この質問の回答は、AWS の次のドキュメントを読むと分かります。
下図に示す通り、EC2 インスタンスから S3 への通信は Internet G/W を通過しますが、AWS グローバルネットワーク内で処理されます。この通信は、パブリック IP を使用しておこなわれますが、物理的にインターネットを経由しません。
Amazon VPC の FAQ にも次のように書かれています。
2 つのインスタンスがパブリック IP アドレスを使用して通信する場合、またはインスタンスがパブリックな AWS のサービスエンドポイントと通信する場合、トラフィックはインターネットを経由しますか?

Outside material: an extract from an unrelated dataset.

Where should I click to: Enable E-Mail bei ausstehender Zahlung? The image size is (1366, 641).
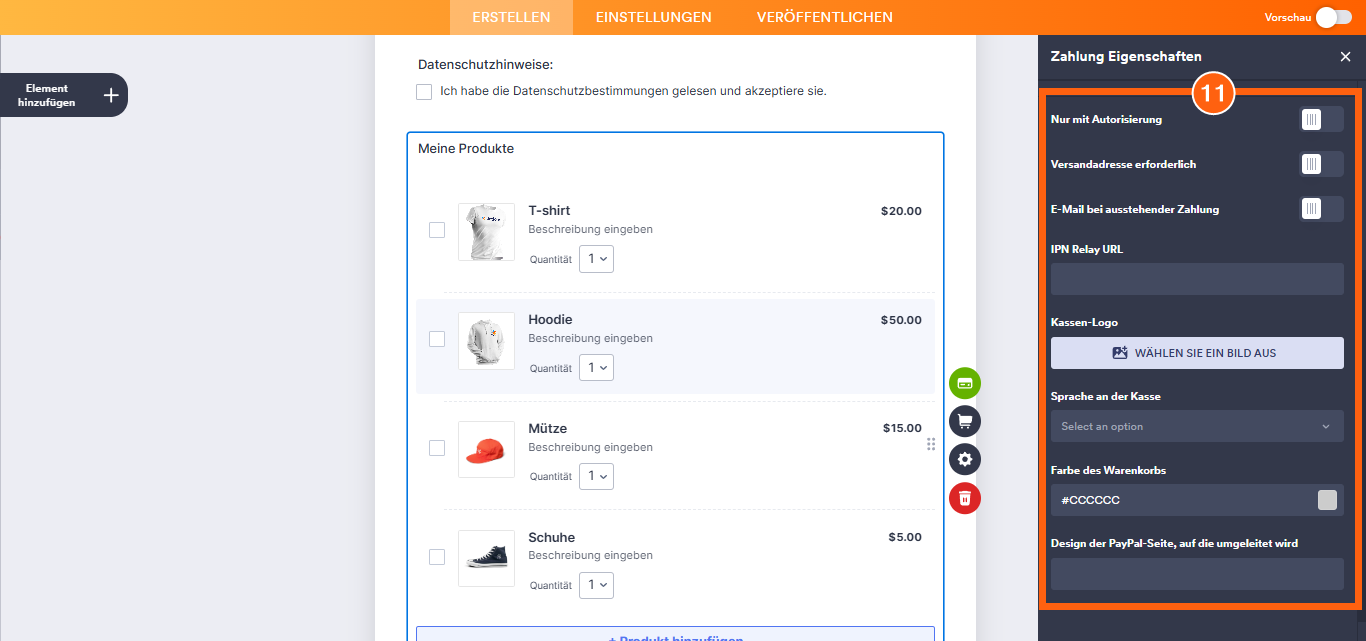click(1320, 208)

いいえ。パブリック IP アドレスを使用する場合、AWS でホストされているインスタンスとサービス間のすべての通信は AWS のプライベートネットワークを使用します。AWS ネットワークから発信され、AWS ネットワーク上の送信先を持つパケットは、AWS 中国リージョンとの間のトラフィックを除いて、AWS グローバルネットワークにとどまります。
さらに、データセンターとリージョンを相互接続する AWS グローバルネットワークを流れるすべてのデータは、安全性が保証された施設を離れる前に、物理レイヤーで自動的に暗号化されます。すべての VPC クロスリージョンピアリングトラフィックや、カスタマーまたはサービス間のトランスポート層セキュリティ (TLS) 接続などといった追加の暗号化レイヤーもあります。
クロスアカウントのシナリオでも、同様に AWS グローバルネットワーク内で処理されるため、通信はインターネットを経由しません。
但し、このことがドキュメントへ記載されるようになったのは 2021 年頃からであり、それ以前の状況については具体的な情報が不足しています。
VPC から S3 への通信はインターネットを経由しませんが、VPC 内からのみの接続が必要な場合はインターネットからの接続を防ぐために VPC エンドポイントを設定することをおすすめします。
クロスアカウントのシナリオでは、VPC Peering と併用する必要があります。但し、ゲートウェイエンドポイントは利用できない点に注意が必要です。